El duelo también exige su propio desconocimiento, sin la ventaja de una fecha en la que todo será revelado. No sabía por qué Sam había puesto fin a su vida, qué le había parecido imposible, cómo había caído de manera tan profunda en la desesperación. No sabía que era eso que no vi, en qué fallé, si podría haberlo detenido, cómo seríamos nuestros hijos y yo sin él. En algún momento, tendría que aprender a vivir con tantas incógnitas. Y lo hice.

Había una cosa que sí sabía. En aquellos oscuros días de intenso dolor, alguien nos iluminaba con un mensaje sencillo pero poderoso: “No son invisibles. Hay alguien que los ama”.

Durante la semana siguiente, recibimos ofrendas cada noche.

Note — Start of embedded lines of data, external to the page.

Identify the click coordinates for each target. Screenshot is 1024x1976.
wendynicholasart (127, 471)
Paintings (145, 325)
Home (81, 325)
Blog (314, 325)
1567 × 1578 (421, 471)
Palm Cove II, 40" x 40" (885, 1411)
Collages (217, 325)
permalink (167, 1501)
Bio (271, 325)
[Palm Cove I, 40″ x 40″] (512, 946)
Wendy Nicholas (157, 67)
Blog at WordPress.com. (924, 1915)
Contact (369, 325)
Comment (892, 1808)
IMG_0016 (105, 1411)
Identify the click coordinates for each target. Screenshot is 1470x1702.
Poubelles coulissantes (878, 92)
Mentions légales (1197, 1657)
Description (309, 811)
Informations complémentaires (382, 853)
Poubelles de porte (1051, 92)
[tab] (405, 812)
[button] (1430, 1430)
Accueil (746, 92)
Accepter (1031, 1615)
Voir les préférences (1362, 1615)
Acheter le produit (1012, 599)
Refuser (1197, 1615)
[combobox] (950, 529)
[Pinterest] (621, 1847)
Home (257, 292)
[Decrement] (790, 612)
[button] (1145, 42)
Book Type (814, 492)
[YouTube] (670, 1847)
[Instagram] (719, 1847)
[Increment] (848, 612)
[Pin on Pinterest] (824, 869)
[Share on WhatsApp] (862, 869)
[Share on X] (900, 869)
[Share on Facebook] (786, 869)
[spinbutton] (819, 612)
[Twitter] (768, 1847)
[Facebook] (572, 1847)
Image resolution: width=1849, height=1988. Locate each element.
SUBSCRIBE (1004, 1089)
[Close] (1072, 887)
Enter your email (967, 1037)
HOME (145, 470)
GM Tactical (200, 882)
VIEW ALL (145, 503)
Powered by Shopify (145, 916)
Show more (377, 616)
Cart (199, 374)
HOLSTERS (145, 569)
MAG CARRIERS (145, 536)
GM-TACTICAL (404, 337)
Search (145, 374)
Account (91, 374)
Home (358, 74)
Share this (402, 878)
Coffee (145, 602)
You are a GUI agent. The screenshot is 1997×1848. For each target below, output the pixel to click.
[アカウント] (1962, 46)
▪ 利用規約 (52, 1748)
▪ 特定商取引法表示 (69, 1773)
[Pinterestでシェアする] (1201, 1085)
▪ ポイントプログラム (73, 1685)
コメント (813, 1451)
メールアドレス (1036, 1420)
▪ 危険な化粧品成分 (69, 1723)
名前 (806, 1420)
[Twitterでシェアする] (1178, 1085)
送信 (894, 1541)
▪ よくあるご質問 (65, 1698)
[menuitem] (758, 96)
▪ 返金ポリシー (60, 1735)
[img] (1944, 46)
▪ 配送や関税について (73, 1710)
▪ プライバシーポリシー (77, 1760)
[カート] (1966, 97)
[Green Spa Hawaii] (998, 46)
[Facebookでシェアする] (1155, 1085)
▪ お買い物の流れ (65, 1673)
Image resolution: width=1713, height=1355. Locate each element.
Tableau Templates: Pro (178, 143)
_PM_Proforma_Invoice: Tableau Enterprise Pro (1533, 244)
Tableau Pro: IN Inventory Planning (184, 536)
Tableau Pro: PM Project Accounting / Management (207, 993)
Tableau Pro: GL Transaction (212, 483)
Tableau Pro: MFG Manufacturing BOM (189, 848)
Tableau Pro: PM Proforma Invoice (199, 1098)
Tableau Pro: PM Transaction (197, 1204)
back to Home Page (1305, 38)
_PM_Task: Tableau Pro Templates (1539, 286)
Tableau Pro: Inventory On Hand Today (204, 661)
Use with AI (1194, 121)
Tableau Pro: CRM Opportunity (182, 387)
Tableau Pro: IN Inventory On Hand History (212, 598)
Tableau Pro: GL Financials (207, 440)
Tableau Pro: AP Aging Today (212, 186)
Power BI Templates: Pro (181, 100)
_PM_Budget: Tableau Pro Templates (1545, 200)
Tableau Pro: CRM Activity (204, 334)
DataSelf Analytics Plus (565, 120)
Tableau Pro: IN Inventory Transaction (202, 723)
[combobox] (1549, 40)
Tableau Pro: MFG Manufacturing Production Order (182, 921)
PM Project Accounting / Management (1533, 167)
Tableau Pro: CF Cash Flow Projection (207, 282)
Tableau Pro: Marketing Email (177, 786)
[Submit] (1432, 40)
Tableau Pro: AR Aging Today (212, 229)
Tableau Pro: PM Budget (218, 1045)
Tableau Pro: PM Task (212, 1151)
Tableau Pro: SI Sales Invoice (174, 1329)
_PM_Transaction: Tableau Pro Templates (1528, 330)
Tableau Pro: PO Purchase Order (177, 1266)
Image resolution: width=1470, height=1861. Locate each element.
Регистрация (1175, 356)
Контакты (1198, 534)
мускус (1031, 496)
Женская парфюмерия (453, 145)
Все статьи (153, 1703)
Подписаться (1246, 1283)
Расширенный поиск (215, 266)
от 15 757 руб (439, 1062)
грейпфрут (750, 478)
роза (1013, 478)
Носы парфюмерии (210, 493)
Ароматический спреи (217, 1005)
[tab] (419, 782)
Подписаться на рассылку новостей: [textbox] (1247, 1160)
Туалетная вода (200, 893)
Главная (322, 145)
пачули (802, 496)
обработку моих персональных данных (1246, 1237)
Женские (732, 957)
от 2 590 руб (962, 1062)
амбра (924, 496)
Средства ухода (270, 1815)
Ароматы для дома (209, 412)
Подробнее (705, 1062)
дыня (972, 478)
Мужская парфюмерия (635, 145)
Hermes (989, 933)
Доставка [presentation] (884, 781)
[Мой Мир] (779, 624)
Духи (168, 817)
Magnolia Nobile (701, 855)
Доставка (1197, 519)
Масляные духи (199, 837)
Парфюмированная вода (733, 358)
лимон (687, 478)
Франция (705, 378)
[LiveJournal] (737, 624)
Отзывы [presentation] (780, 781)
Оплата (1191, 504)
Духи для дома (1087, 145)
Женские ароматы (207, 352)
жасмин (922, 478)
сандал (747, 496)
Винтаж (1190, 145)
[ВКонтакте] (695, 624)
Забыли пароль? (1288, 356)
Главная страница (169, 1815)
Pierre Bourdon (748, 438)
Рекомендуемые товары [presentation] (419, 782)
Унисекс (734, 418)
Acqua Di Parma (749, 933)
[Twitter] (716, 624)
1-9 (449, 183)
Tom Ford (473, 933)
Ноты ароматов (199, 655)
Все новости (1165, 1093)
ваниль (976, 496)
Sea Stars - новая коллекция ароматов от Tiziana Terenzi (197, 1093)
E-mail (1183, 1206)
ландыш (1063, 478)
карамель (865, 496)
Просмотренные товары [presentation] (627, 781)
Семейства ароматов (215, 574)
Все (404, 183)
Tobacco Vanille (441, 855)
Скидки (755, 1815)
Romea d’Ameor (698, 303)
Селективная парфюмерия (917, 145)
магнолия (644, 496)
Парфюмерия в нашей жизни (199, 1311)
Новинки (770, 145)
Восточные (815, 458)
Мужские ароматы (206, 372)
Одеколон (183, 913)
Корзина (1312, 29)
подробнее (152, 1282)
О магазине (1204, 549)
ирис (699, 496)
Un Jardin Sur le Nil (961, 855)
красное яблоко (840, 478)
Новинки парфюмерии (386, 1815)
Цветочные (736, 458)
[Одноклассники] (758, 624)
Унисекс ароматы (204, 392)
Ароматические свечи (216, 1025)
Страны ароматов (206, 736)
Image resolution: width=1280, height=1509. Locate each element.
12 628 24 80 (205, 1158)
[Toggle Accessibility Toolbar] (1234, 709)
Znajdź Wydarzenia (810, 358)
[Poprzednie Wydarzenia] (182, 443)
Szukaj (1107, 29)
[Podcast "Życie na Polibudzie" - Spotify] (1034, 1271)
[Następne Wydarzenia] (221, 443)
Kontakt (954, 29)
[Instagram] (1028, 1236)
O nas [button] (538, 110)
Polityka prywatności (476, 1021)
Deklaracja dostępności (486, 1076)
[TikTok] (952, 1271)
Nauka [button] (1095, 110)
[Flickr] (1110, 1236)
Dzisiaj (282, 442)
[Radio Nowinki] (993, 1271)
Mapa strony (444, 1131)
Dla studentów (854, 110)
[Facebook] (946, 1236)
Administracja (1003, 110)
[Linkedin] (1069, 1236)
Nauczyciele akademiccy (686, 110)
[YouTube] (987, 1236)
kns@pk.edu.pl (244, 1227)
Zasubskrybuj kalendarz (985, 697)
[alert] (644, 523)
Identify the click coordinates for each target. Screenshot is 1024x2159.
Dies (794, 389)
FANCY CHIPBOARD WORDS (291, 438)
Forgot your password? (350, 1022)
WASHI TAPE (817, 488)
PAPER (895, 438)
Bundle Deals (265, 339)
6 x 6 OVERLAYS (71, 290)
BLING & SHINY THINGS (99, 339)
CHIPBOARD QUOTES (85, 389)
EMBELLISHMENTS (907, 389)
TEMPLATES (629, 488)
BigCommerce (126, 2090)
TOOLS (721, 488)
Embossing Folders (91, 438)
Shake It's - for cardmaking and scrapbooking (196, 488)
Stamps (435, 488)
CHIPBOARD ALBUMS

Siempre sencillas —seis manzanas, siete naranjas, ocho paquetes de chicles—, cada una adornada con el característico lazo plateado, la nota escrita en el pedazo cuadrado de papel blanco y la letra infantil.

Podría haber sido un esfuerzo coordinado, un proyecto familiar o un amigo muy inteligente. No lo sabía y ya no quería saberlo. Había algo en el desconocimiento que me atraía. Empecé a acorralar a los chicos en la cocina del fondo de la casa por las tardes, sobornándolos con postre o un capítulo extra de El milagroso viaje de Edward Tulane, para que el donante anónimo pudiera seguir siéndolo. Mi misión era proteger su acto sagrado y generoso.

Era una sensación extraña, sentirse tan desgarrada por el dolor y la oscuridad, por un lado, y tan atraída hacia la luz y la esperanza, por el otro. Sentirse despojada y abandonada, pero también sostenida, arraigada y apoyada.